The Real Reason Your Sous Vide Meat Is Rubbery

It's easy to get inspiration from contestants on "MasterChef" using the shiny sous vide machine to tenderize meat like nobody's business. It seems like a genius way of cooking restaurant-style meat at home. But when you actually get to trying it yourself at home, using the sous vide method of cooking can get a bit tricky.

Sous vide translates to "under vacuum" in French. Using the sous vide method of cooking means that you're sealing food in an airtight or vacuum-sealed bag and letting the bag of food slowly cook in water controlled at precise temperatures for a long period of time (via Bon App├ętit). There are many benefits of using this method of cooking, and it helps that you can easily replace a fancy sous vide machine with a ziplock bag, a thermometer, and a pot of water at home (via Martha Stewart).

For one, it's low maintenance (via MasterClass). You can simply pop a bag of protein or veggies covered in a marinade into the water and pretty much forget about it. Since the food doesn't directly come into contact with heat and is cooked at a low temperature in water, using the sous vide method is about as sure a cooking method you can use to not overcook food. You could also pop several bags of different foods in the same pot, so when it comes to meal prep, using the sous vide method can be a dream.

Unrendered fat will make meat rubbery

However, while it's nearly impossible to overcook food, it is entirely possible for the protein to get rubbery when using sous vide. But good news: It's nothing a quick kitchen hack can't fix.

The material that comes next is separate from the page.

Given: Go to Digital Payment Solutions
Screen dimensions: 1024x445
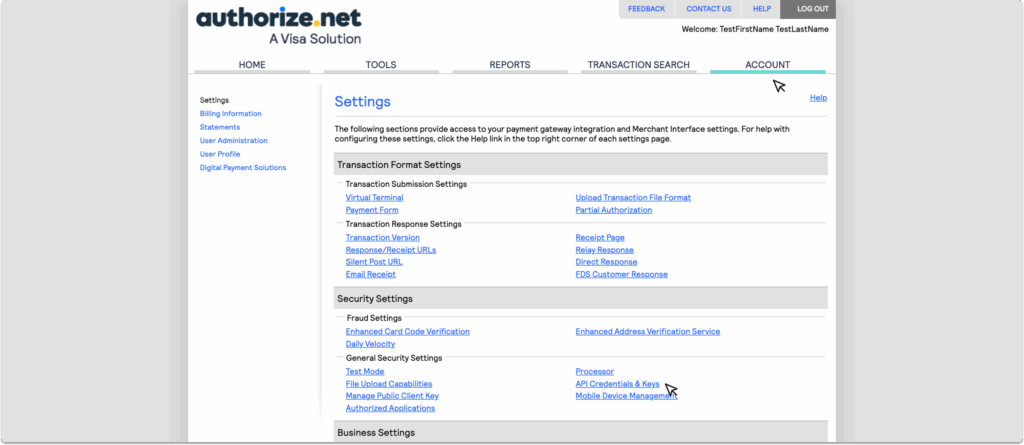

While the sous vide method is a pretty foolproof cooking technique, ending up with a rubbery piece of meat is entirely possible and will leave you scratching your head for a quick fix. Delishably explains that while the use of low temperatures to cook protein is what makes the sous vide method so great, it can also cause meats to turn out rubbery. Normally, proteins with large portions of fat need high heat for the fat to start rendering and consequently become tender. When you pop a raw piece of meat that has a lot of fat in a sous vide machine, the low temperature of the water will cause the meat to stay unrendered and become rubbery.

The solution is a hot sear for the fat in your protein before you pop it in an airtight bag to sous vide. Searing the meat first will render the fat, and since the water in the sous vide will be temperature controlled, you won't have to worry about overcooking the meat in the sous vide machine, either.